I am interested in parsing tracklistings in a variety of formats, containing lines such as:
artist - title
artist-title
artist / title
artist - "title"
1. artist - title
0:00 - artist - tit le
05 artist - title 12:20
artist - title [record label]
These are text files which generally contain one tracklist but which may also contain other stuff which I don't want to parse, so the regex ideally needs to be strict enough to not include lines which aren't tracklistings, although really this is probably a question of balance.
I am having some success with the following regex:
simple = re.compile(r"""
^
(?P<time>\d?\d:\d\d)? # track time in 00:00 or 0:00
(
(?P<number>\d{1,2}) # track number as 0 01
[^\w] # not followed by word
)?
[-.)]? # possibly followed by something
"?
(?P<artist>[^"@#]+) # artist anything except "@#
"?
\s[-/\u2013]\s
"? # dash surrounded by spaces, possibly unicode
(?P<title>[^"@#]+?) # title, not greedy
"?
(?P<label>\[\w+\])? # label i.e. [something Records]
(//|&\#13;)? # remove some weird endings, i.e. ascii carriage return
$
""", re.VERBOSE)
However, it's a bit horrible, I only started learning regex very recently. It has problems with lines like this:
an artist-a title # couldn't find ' - '
2 Croozin' - 2 Pumpin' # mistakes 2 as track number
05 artist - title 12:20 # doesn't work at all
In the case of 2 Croozin' - 2 Pumpin', the only way of telling that 2 isn't a track number is to take into account the surrounding context, i.e. look at the other tracks. (I forgot to mention this - these tracks are usually part of a tracklist)
So my question is, how can I improve this in general? Some ideas I've had are:
- Use several regex, starting with very specific ones and carry on using less specific ones until it has parsed properly.
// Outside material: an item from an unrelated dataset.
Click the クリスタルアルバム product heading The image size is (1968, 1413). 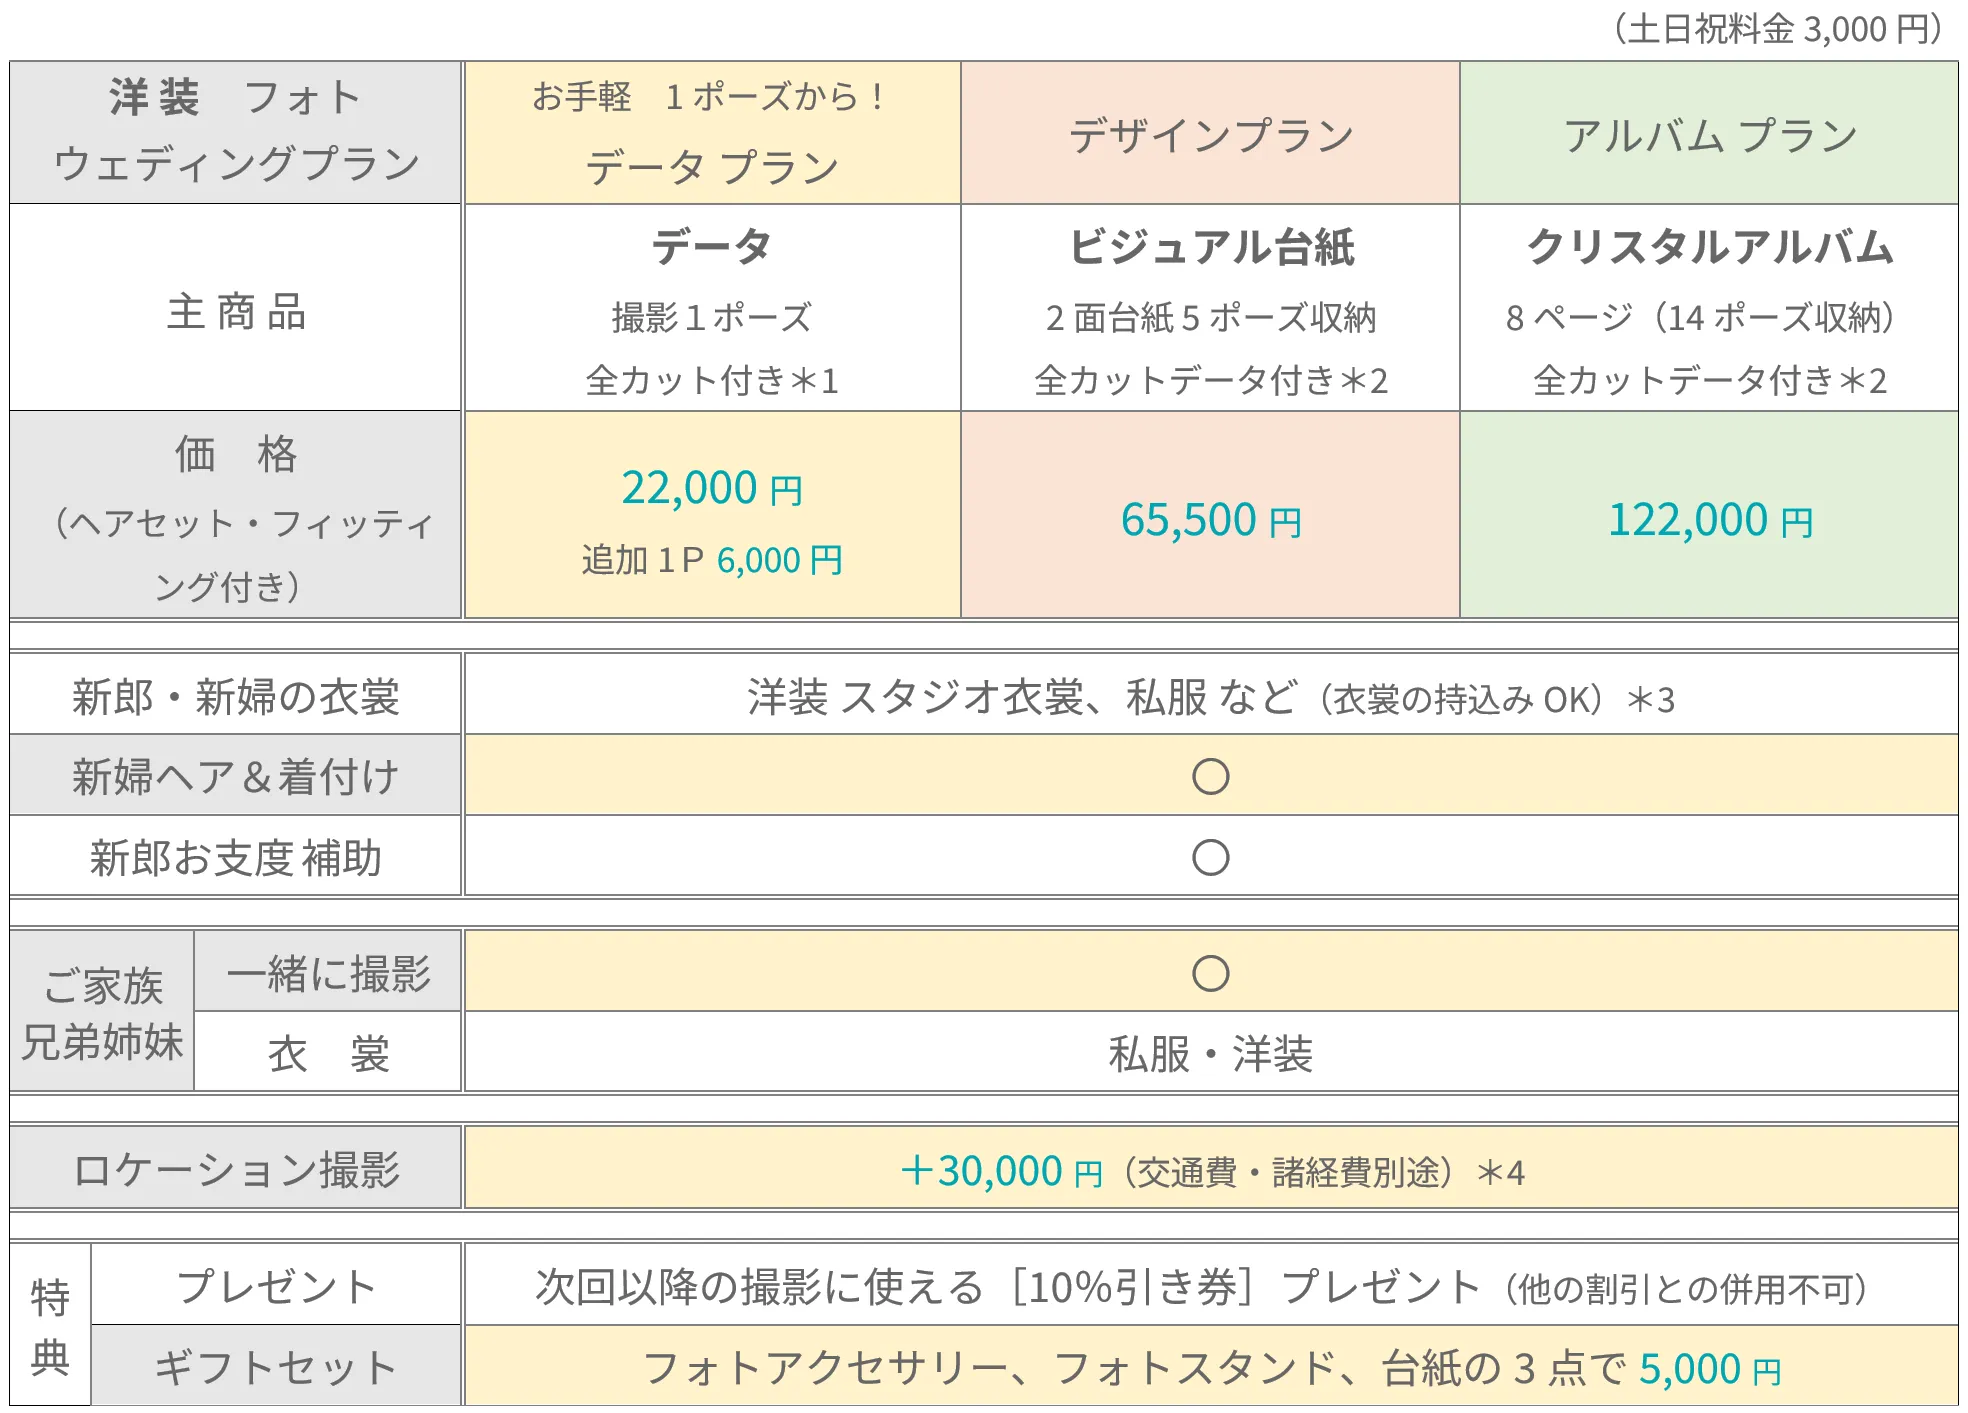(x=1709, y=247)
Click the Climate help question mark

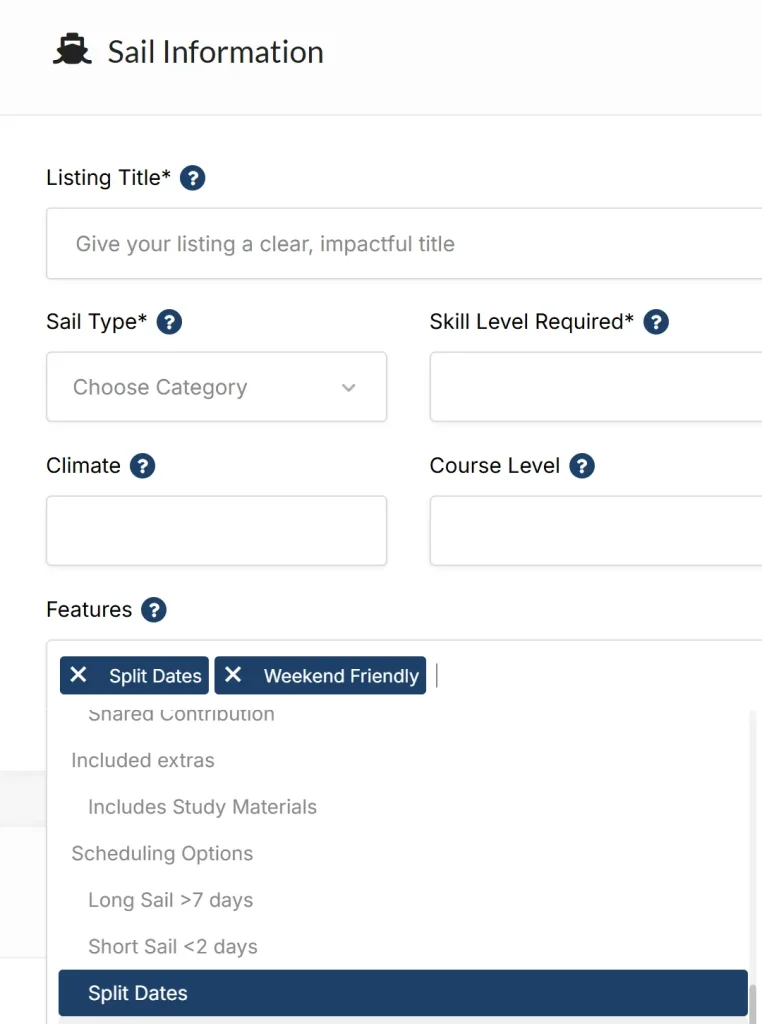click(141, 465)
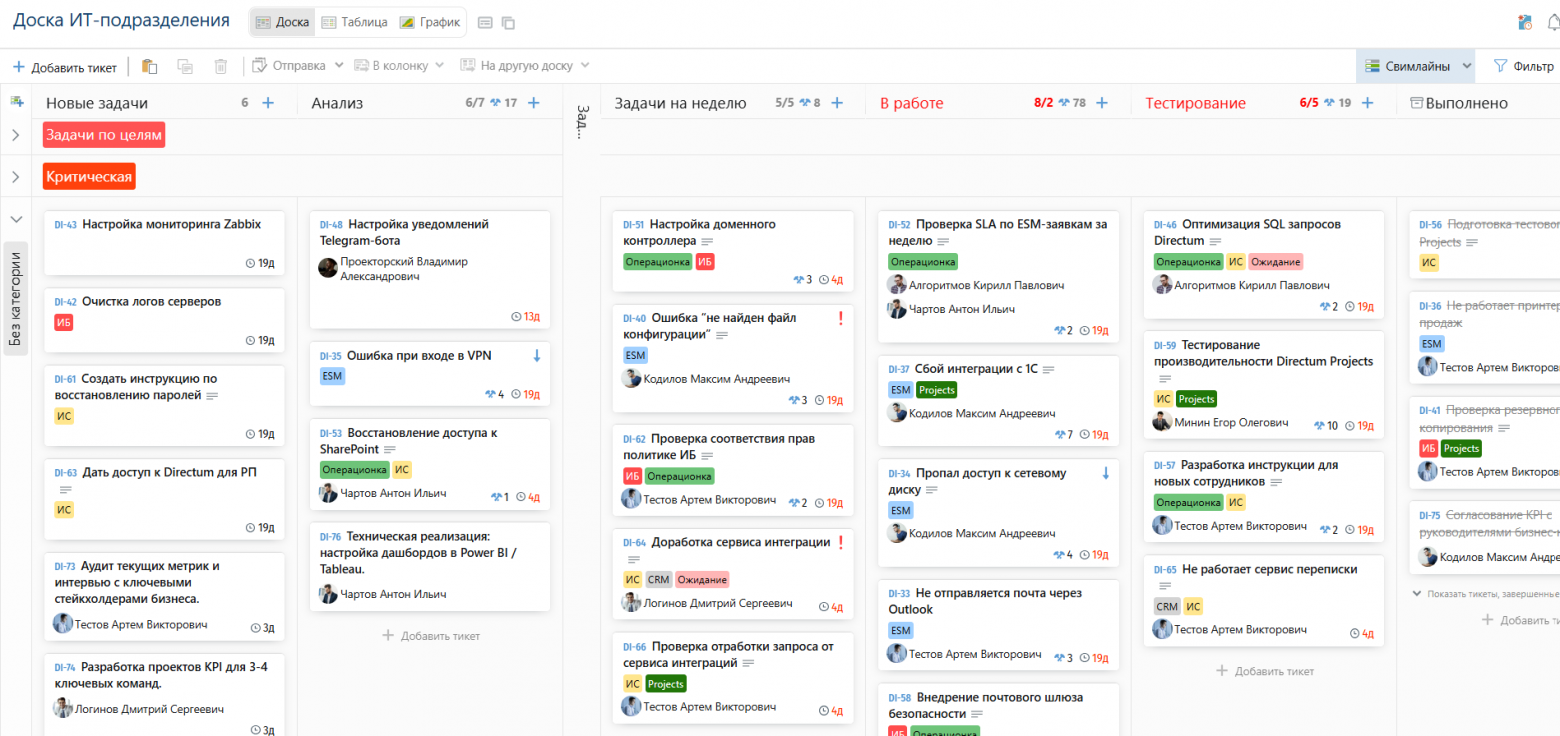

- dump regex and use a proper parser such as pyparsing or parsley, which might be able to make better use of surrounding context, however I know absolutely nothing about parsing
- use lookahead/lookbehind in a multiline regex to look at previous/next lines
- use separate regex to get time, track number, artist, title
- give up and do something less pointless
I can validate that it has parsed properly (to some degree) doing things such as making sure artists and titles are all different, tracks are in order, times are sensible, and possibly even check artists/titles/labels do actually exist.